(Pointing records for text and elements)
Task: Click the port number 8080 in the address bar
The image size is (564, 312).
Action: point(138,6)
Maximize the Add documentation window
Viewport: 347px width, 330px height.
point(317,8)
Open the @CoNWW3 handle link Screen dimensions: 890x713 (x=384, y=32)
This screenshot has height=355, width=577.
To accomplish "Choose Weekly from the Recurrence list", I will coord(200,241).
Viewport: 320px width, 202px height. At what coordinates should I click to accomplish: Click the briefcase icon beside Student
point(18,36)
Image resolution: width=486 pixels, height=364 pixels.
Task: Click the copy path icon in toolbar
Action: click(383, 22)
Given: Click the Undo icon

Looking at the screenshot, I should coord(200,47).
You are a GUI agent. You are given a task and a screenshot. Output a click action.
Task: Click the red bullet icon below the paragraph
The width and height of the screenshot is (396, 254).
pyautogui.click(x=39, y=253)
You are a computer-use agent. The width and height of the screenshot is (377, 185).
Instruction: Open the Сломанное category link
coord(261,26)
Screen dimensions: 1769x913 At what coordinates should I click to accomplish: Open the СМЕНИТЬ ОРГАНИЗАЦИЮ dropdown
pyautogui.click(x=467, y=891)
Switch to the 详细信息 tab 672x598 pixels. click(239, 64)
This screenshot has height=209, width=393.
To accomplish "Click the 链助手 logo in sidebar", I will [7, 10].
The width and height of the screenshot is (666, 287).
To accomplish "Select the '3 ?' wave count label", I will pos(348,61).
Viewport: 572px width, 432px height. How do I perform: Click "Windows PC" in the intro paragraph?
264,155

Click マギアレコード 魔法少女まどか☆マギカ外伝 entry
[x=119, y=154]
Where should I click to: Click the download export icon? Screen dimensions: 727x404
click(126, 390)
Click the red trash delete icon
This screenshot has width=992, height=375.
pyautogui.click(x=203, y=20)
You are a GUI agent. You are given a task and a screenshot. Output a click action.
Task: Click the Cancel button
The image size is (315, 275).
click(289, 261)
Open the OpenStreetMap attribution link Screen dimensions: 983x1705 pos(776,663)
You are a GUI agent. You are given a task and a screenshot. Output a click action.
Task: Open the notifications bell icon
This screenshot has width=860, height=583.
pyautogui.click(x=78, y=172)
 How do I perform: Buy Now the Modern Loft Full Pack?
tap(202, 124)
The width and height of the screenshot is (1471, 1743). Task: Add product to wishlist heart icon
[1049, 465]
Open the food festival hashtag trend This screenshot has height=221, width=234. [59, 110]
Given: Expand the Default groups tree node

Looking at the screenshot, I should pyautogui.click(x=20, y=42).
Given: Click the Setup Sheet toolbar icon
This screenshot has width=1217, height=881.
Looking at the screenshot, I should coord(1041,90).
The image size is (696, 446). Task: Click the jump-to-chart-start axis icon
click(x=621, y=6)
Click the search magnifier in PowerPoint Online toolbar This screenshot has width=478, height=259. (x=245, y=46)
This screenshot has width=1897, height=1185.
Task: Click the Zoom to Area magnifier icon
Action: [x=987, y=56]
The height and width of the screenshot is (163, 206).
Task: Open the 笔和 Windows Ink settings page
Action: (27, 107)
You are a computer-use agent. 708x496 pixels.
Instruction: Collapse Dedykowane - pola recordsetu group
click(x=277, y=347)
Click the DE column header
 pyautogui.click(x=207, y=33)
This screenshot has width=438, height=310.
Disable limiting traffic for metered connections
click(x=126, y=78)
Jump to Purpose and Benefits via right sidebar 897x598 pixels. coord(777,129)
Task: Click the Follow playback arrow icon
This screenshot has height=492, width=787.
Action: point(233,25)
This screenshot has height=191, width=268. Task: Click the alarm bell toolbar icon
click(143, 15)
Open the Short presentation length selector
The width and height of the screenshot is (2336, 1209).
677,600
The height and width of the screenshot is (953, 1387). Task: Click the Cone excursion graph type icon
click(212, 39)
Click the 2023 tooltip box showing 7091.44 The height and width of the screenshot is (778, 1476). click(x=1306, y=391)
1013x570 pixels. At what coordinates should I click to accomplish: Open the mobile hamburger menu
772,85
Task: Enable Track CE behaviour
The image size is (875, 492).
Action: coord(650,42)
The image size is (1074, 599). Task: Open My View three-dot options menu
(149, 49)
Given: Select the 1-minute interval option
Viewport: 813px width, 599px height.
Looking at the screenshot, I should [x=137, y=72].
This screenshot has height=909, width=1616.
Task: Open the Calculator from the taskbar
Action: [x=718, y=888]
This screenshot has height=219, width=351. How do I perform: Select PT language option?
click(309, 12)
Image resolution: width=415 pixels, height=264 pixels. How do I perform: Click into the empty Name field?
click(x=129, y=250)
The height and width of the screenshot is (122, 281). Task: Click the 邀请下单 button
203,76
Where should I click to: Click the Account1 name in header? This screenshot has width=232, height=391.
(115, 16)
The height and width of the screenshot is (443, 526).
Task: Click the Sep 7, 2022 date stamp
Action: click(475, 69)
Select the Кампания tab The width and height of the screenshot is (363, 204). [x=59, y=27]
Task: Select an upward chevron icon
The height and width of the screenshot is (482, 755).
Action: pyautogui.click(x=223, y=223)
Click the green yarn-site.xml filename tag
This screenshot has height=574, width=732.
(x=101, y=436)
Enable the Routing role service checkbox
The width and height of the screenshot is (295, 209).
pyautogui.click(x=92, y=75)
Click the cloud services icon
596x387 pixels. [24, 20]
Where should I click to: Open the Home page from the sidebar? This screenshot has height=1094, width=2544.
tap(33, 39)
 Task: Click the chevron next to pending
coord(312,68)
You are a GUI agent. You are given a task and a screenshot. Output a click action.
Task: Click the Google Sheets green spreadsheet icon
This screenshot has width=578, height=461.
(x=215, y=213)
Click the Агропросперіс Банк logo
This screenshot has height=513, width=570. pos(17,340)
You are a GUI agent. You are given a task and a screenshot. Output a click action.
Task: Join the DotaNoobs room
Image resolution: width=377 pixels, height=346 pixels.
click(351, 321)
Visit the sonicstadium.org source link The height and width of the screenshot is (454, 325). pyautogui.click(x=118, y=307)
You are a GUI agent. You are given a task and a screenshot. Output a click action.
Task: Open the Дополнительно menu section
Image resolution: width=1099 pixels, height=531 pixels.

## Short task
Edit the lines from the one with "Click the cloud services icon" up to and including the one with "This screenshot has height=513, width=570.", changing "chevron" to "arrow" and leaving everything else the same.

## Answer to the exercise
Click the cloud services icon
596x387 pixels. [24, 20]
Where should I click to: Open the Home page from the sidebar? This screenshot has height=1094, width=2544.
tap(33, 39)
 Task: Click the arrow next to pending
coord(312,68)
You are a GUI agent. You are given a task and a screenshot. Output a click action.
Task: Click the Google Sheets green spreadsheet icon
This screenshot has width=578, height=461.
(x=215, y=213)
Click the Агропросперіс Банк logo
This screenshot has height=513, width=570. pos(17,340)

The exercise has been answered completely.